Mothers and fathers now face the tough decision of sending their children away at the age of 11 or giving up their careers to help with home schooling.
The Newman government said it recognised the changes would have an impact on rural and remote families, and has since offered to increase the Living away from Home Allowance, will establish a reference group to investigate the funding needed for boarding schools to deal with extra demand, increase elearning options for state schools and review the educational needs of geographically isolated families.
However, these concessions haven’t stopped North West communities from asking their representatives to find alternatives to keep their kids at home.
SUCCESS FOR THE BUSH
The McKinlay Shire Council set the bar for other shrinking outback towns after it managed to strike a three year deal with the Education Department to deliver years 7 and 8 at the Julia Creek State School through Mount Isa’s School of the Air program.
The distance education program will cost around $10 000 a child – $5000 each after government subsidies – and use the existing year 7 classroom that would have been left vacant after the transition.
McKinlay Mayor Belinda Murphy said two students would enter the program next year while another eight would benefit from it by 2016.
Cr Murphy said it wasn’t local government’s job to deliver education, but said councils were responsible for getting the best possible services for its community.
“We had a parent approach us to ask what we were doing about year 7, so 18 months ago we held a community meeting with the parents,” she said. “We had 40 parents show up and they all wanted us to do something.
“It’s up to Local Government to engage the community and find out what they want.”
FRESH BATTLE
The Carpentaria Shire Council’s gulf community of Karumba is at risk of losing five more children, and their families, when the transition starts next year.
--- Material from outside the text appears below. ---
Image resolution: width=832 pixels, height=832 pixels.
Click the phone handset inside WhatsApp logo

Carpentaria Mayor Fred Pascoe said parents in Karumba were looking at how they could follow McKinlay’s lead and secure the use of their state school’s year 7 classroom for Mount Isa School of the Air lessons. Cr Pascoe said parents and the council were also working together to cover the cost of a tutor – a cost most were willing to pay to keep their families together in town.
“I take my hat off to Belinda Murphy, she wouldn’t take no for an answer, her and her council, and it’s proven to us if you stand up and scream loud enough you can get government support,” he said.
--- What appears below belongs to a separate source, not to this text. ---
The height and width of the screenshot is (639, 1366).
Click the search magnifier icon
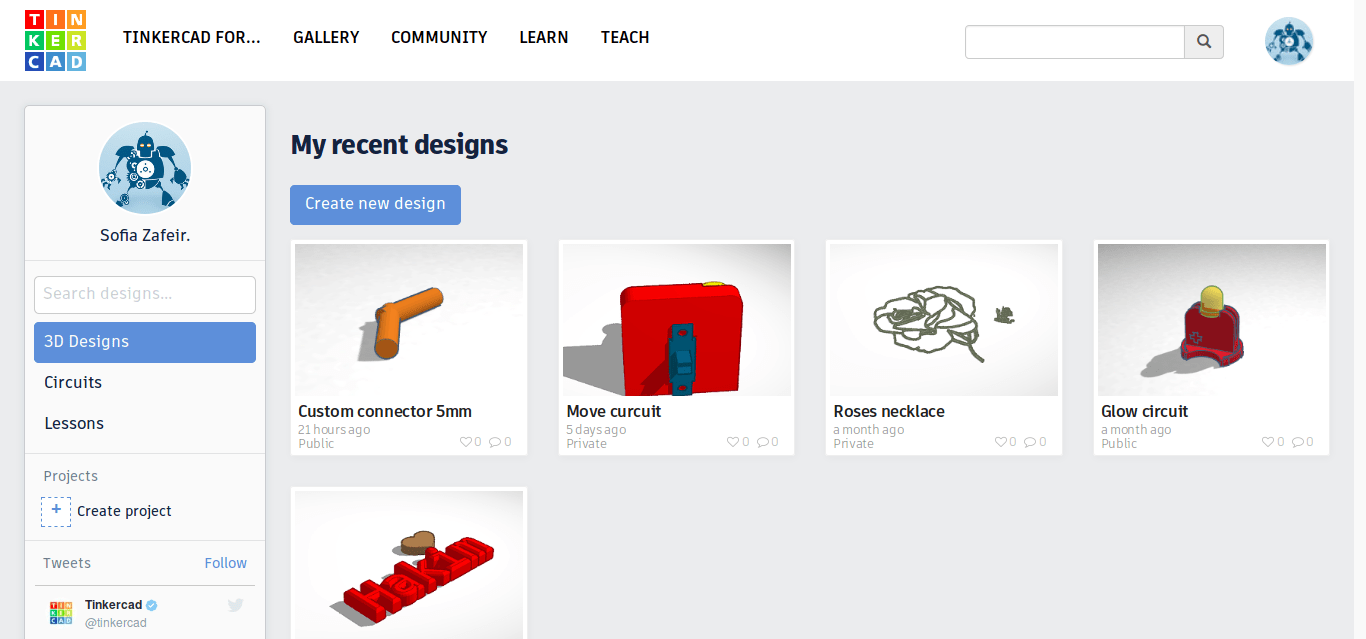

“We have to get on the front foot with this. The end of this year is D-day for these families and they want to make their decision as soon as possible.
“Uprooting families and moving house is a big decision so working it out in weeks rather than months will help parents plan.”
Cr Pascoe said the government was well aware of his concerns, as well as those from Boulia, McKinlay and Etheridge Shires. “It’s unfortunate when they make decisions like this because they don’t think about families in the outback,” she said.
“We’ve all forwarded our opinions on to government and said it’s a stupid idea.”
STATE SOLUTIONS
STATE Member for Mount Isa Rob Katter said the government should exempt rural schools from the transition or subsidise McKinlay’s model so parents were paying costs on par with inner-city state schooling tuition.
Mr Katter said boarding schools cost rural families up to $30,000 a child a year in some cases and the transition would add another year would just extend the financial strain. He said this figure was reduced by government subsidies, but not enough to make education affordable for rural and remote families.
Mr Katter thanked Education Minister John-Paul Langbroek for working out a deal with the McKinlay Shire, despite admitting he thought it was an acknowledgement of the transition’s failure in bush.
“It’s hard for me not to be fairly hostile about this issue – I’ve experienced mothers crying on the phone saying how inequitable it is and it’s across a broad spectrum,” he said.